## Do this
Could you repeat everything from the line containing "This screenshot has width=354, height=271." down to the end of the material, swapping "folder" for "directory" and changing nothing else? Leave the pictures out of your answer.

## Stored records
+-------+

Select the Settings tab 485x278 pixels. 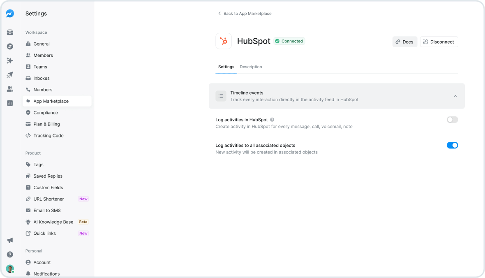(x=226, y=67)
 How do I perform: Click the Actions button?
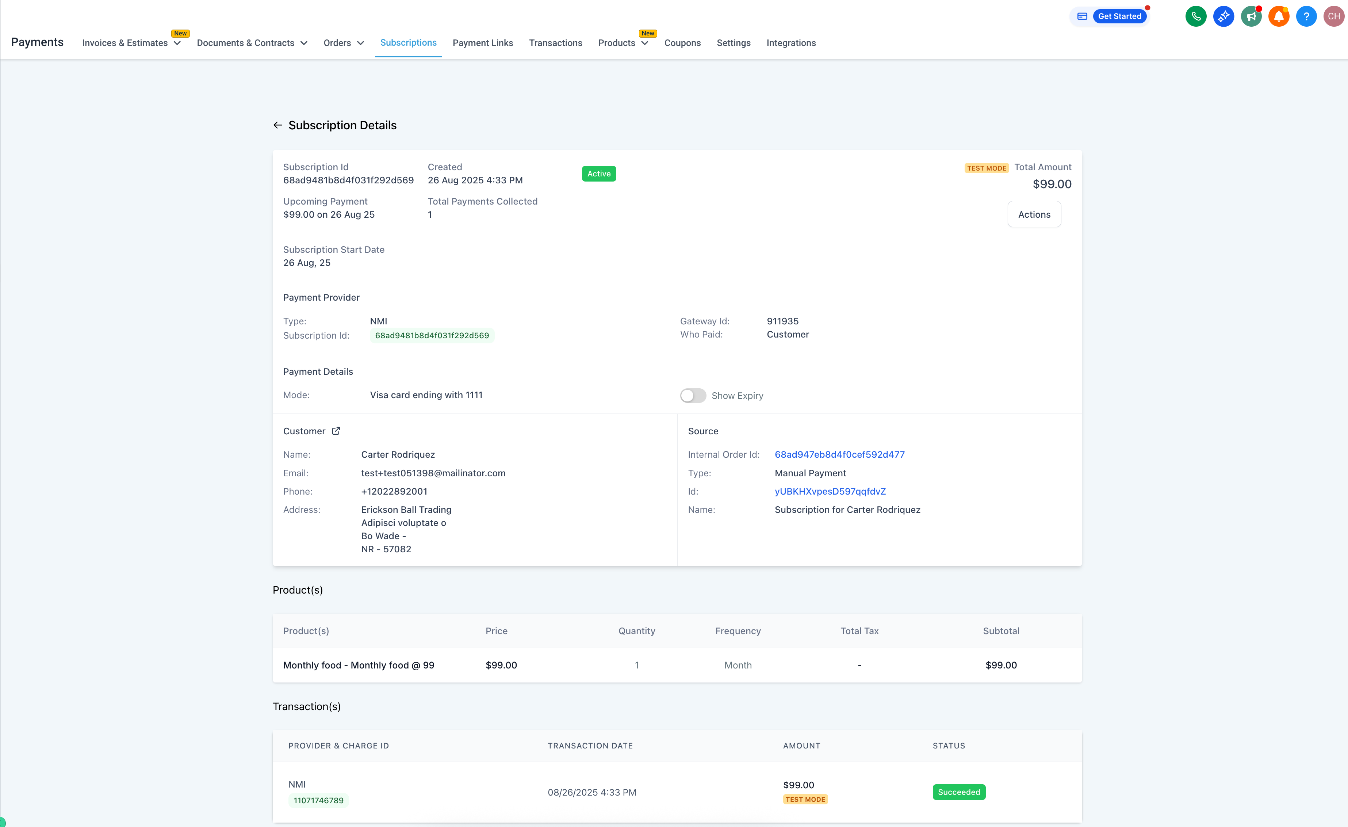1034,215
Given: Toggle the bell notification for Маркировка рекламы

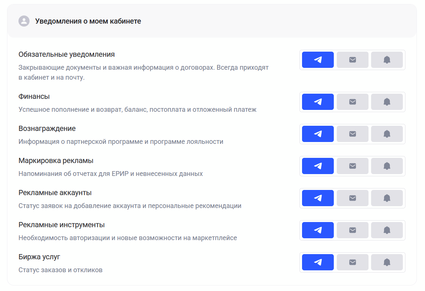Looking at the screenshot, I should coord(387,166).
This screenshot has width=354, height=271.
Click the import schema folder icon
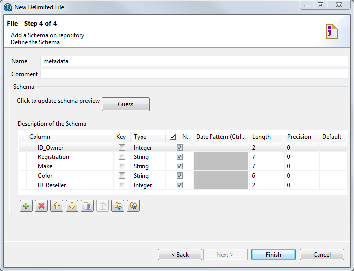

+-------+

## Response below
This screenshot has width=354, height=271.
Click the import schema directory icon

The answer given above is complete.